Andy Puzder, writing for Fox News, explains:
In a recent tweet, presidential candidate Bernie Sanders confused the basic economic concepts of revenue and profit. Sanders tweeted that "[t]he video game industry made $43 billion in revenue last year. The workers responsible for that profit deserve to collectively bargain as part of a union." Of course, the $43 billion was revenue, not profit - and there is a difference.
The video game industry made $43 billion in revenue last year. The workers responsible for that profit deserve to collectively bargain as part of a union. I'm glad to see unions like @IATSE and the broader @GameWorkers movement organizing such workers. https://t.co/Ia5gMG2v0w— Bernie Sanders (@BernieSanders) June 18, 2019
Profit is what's left after a business pays the costs of generating revenue. Sanders' failure to understand this difference highlights the biggest problem with his entire economic agenda - it depends on ignoring costs.
Profit is an intuitive concept. As a boy growing up in a Cleveland suburb in the 1950s, I quickly realized that what I charged to cut our neighbors' lawns (my revenue) had to exceed my costs - such as what I paid for gas for the lawnmower -- or I would have no cash left over (my profit) to purchase a new baseball mitt or fishing rod.
When I was working my way through law school, my wife and I often had to juggle bills so that, at the end of the month, we didn't run out of money.
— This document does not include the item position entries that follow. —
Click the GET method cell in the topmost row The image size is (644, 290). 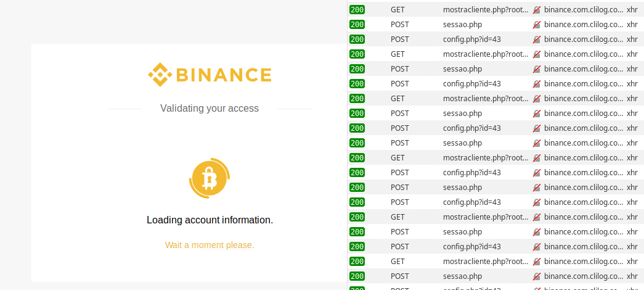point(397,10)
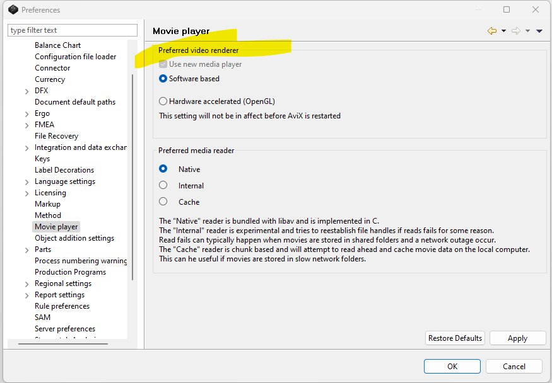The width and height of the screenshot is (552, 383).
Task: Click the tree's vertical scrollbar
Action: [132, 176]
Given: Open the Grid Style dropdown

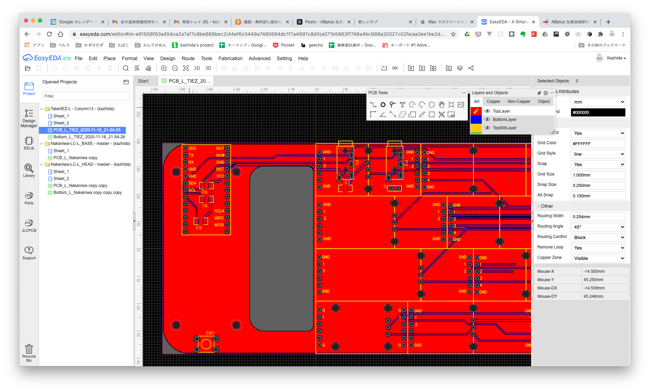Looking at the screenshot, I should (598, 154).
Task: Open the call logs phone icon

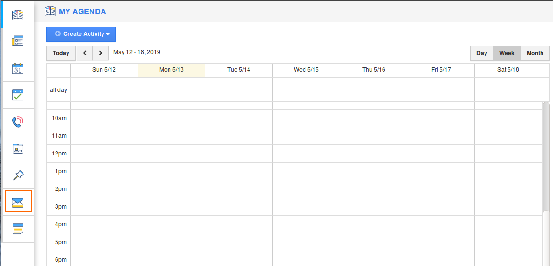Action: pyautogui.click(x=18, y=122)
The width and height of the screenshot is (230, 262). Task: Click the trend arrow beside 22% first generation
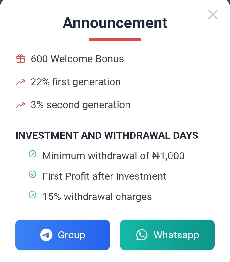point(20,82)
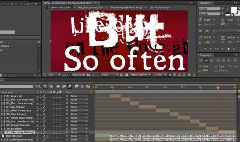Screen dimensions: 240x142
Task: Open the 50% magnification dropdown
Action: click(54, 75)
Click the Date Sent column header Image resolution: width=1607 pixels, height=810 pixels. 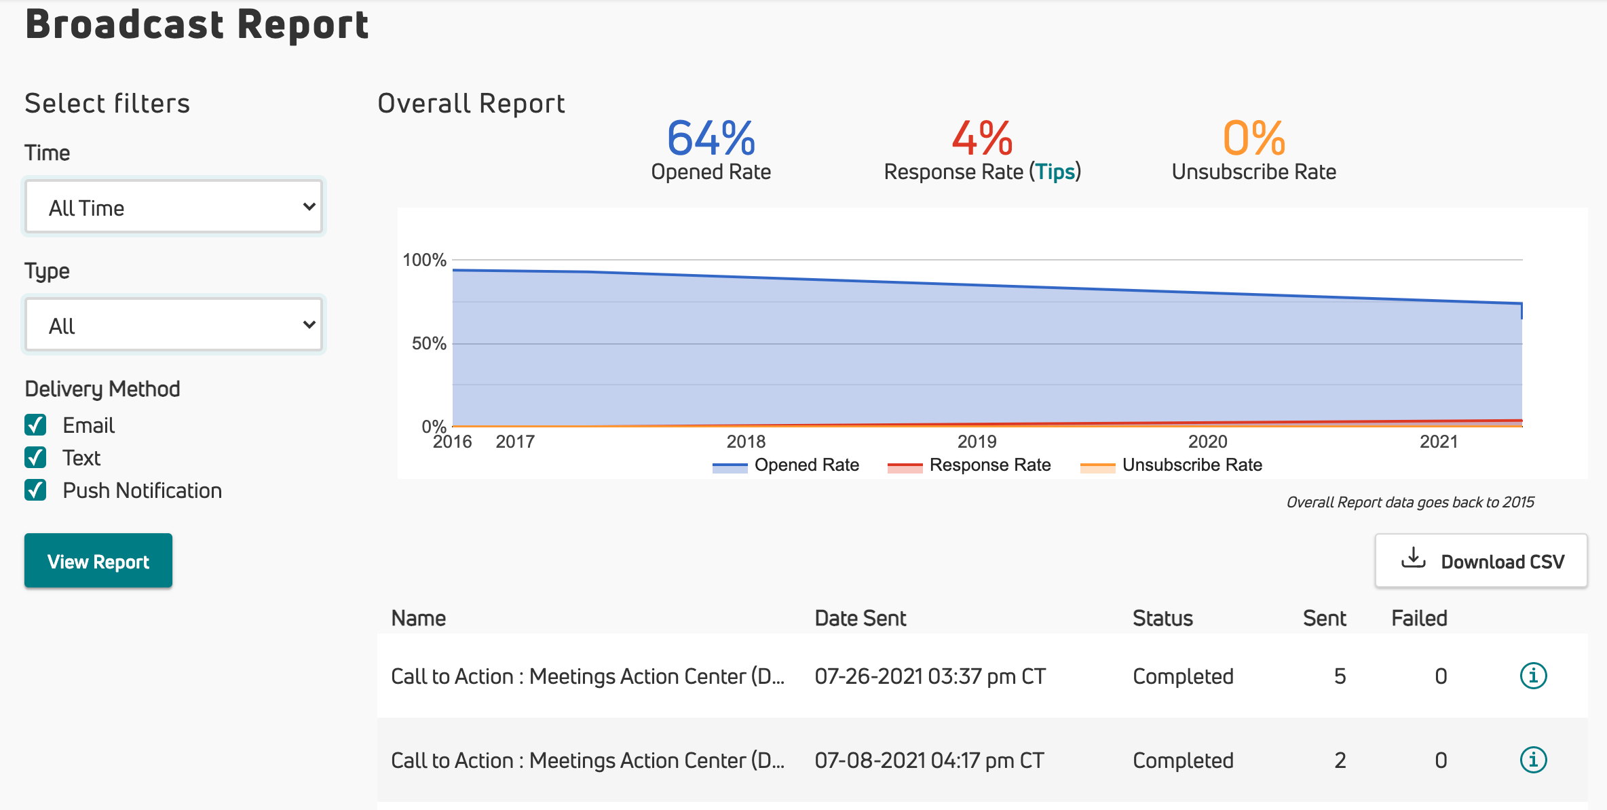coord(860,618)
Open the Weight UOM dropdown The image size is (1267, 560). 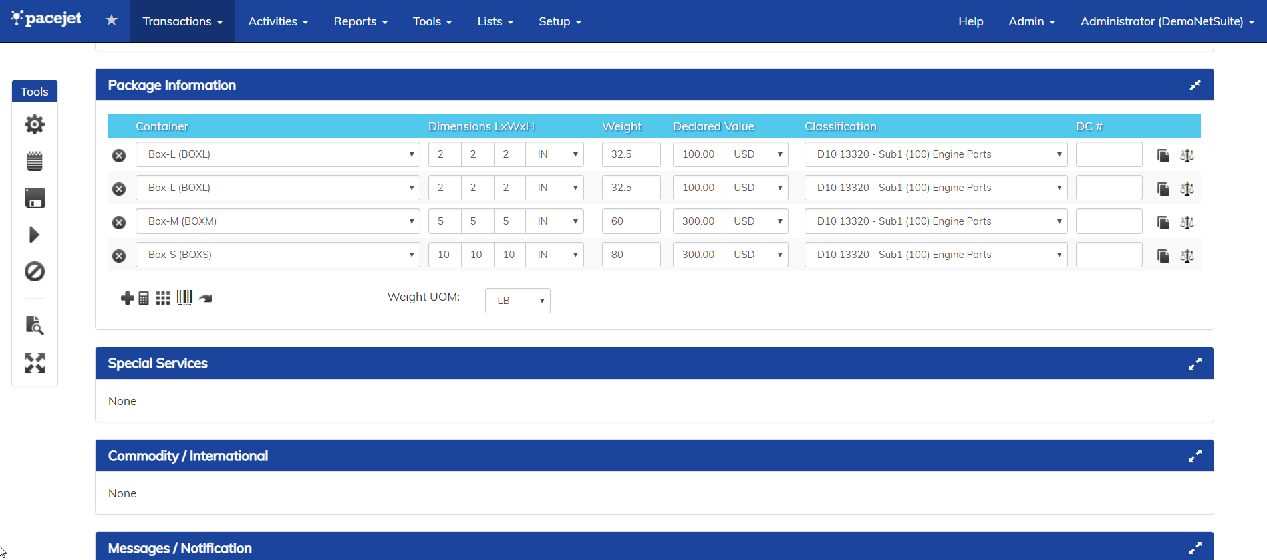(517, 301)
Our earnings mattered, but so did our bills.
Unfortunately, Sanders has spent most of his career in D.C., where he can spout off like a Brezhnev-era apparatchik with no repercussions.
However, America isn't ready for the bill.
Vox calculated the big-ticket items on Sen. Sanders' wish list (single-payer health care, guaranteed jobs, and free college) from the left's most revered sources and found they would cost $42.5 trillion over the next decade, on top of a $12.4 trillion baseline deficit.
RealClearPolitics' national polling average of the Democratic presidential nomination has Sanders in second place, behind former Vice President Joe Biden.